Changing rooms are charged spaces, rampant with sweat and physicality, with nascent sexual urges and desires.

German artist Anne Imhof feeds on that tension in her new show, taking over four floors of Sprüth Magers. You enter through a narrow passageway lined with lockers. There are paintings across the wall made of manic scratches. The lockers create a maze that spins you through the space, closing you in more and more tightly as you move forwards. Some are empty, some filled with breeze blocks. It’s claustrophobic, tense, uncomfortable.

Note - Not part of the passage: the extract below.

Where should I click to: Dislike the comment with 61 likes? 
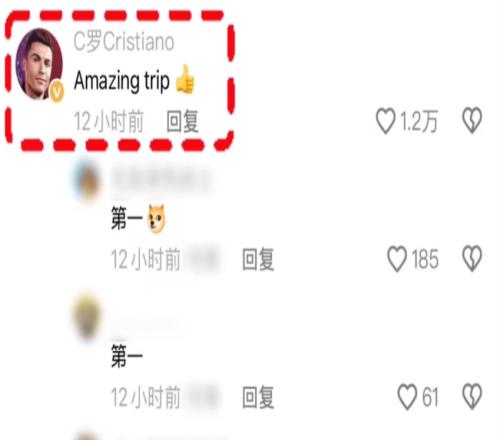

Upstairs there’s a gym with a weight rack and punching bag, all hefty, industrial ways of shaping your body. You can almost smell the sweat. 

The drawings on the top floor are pretty underwhelming, but down in the basement there are more lockers, these ones scrawled with graffiti. There’s a sofa surrounded by bongs and energy drinks. On the screen, Imhof’s collaborator Eliza Douglas sits on a bench topless, she lets out a guttural scream, slaps herself in the face as snow falls all around her and deep throbbing noise pulses out of the speakers.

The whole thing reeks of coming-of-age teen angst, physical awakenings in sweaty rooms, of bodies and weed and frustration and trying desperately to figure yourself out.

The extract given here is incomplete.